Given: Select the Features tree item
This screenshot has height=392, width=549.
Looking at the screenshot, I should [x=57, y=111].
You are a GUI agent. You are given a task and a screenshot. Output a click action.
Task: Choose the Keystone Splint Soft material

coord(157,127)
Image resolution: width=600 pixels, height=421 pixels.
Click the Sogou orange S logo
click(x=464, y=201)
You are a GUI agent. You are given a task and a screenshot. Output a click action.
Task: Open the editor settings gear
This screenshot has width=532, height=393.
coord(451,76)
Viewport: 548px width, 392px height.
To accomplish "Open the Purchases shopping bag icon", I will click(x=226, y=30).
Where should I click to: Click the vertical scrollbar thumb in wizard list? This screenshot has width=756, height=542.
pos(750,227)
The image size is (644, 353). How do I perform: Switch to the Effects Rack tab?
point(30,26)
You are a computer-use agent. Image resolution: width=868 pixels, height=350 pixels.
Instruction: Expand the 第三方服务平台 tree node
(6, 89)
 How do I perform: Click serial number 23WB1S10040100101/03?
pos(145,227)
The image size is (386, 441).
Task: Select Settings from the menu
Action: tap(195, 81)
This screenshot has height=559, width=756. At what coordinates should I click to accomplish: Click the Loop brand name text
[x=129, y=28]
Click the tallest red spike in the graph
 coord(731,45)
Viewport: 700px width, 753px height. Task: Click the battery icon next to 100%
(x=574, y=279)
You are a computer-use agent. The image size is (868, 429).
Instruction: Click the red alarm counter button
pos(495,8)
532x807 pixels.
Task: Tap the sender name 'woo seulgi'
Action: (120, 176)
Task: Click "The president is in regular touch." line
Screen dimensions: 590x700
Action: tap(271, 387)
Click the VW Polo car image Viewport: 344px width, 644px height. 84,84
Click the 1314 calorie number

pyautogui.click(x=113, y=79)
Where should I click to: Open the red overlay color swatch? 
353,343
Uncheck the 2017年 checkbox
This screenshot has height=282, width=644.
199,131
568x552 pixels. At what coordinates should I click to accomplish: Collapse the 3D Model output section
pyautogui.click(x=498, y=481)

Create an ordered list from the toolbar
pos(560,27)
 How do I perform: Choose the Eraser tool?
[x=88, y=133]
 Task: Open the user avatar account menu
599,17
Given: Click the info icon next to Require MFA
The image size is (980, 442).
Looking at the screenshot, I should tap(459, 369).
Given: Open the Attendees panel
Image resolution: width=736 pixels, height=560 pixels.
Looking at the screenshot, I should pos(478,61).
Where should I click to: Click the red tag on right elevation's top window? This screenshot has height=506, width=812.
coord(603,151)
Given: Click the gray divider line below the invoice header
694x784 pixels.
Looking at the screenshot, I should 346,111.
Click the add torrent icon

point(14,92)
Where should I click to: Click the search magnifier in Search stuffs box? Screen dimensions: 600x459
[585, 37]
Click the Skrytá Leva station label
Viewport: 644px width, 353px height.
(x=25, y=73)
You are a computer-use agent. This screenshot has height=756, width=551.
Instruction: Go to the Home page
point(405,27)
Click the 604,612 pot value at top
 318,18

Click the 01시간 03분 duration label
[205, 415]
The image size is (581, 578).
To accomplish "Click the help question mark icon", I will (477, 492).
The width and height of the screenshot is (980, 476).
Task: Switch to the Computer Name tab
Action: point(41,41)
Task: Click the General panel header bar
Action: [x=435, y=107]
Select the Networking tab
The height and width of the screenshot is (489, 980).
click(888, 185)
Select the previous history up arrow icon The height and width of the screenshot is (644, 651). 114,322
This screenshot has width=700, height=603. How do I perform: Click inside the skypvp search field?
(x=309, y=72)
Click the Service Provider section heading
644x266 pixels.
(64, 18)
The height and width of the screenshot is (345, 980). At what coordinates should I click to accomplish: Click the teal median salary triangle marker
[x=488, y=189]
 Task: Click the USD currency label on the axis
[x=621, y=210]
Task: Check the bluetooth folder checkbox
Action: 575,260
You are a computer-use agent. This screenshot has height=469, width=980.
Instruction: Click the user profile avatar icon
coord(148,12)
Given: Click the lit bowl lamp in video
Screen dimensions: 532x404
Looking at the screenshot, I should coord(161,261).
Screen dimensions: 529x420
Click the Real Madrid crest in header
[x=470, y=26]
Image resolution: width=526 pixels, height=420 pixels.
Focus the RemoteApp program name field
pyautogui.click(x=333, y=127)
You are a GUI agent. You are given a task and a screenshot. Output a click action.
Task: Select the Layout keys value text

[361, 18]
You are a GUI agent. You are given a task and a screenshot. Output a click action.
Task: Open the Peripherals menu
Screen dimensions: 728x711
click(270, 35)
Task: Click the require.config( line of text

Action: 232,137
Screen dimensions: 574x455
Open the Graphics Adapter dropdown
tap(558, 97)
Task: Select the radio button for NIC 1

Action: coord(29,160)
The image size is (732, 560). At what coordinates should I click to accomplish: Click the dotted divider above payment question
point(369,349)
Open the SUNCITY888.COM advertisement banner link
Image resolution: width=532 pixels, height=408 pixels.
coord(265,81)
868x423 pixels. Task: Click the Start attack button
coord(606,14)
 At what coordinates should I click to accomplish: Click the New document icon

| WHAT YOU WILL DO |
From the line containing "Task: Select the Layout keys value text" to the final line above, output everything. Change nothing and add nothing.

| TASK RESULT |
Task: Select the Layout keys value text

[361, 18]
You are a GUI agent. You are given a task and a screenshot. Output a click action.
Task: Open the Peripherals menu
Screen dimensions: 728x711
click(270, 35)
Task: Click the require.config( line of text

Action: 232,137
Screen dimensions: 574x455
Open the Graphics Adapter dropdown
tap(558, 97)
Task: Select the radio button for NIC 1

Action: coord(29,160)
The image size is (732, 560). At what coordinates should I click to accomplish: Click the dotted divider above payment question
point(369,349)
Open the SUNCITY888.COM advertisement banner link
Image resolution: width=532 pixels, height=408 pixels.
coord(265,81)
868x423 pixels. Task: Click the Start attack button
coord(606,14)
 At what coordinates should I click to accomplish: Click the New document icon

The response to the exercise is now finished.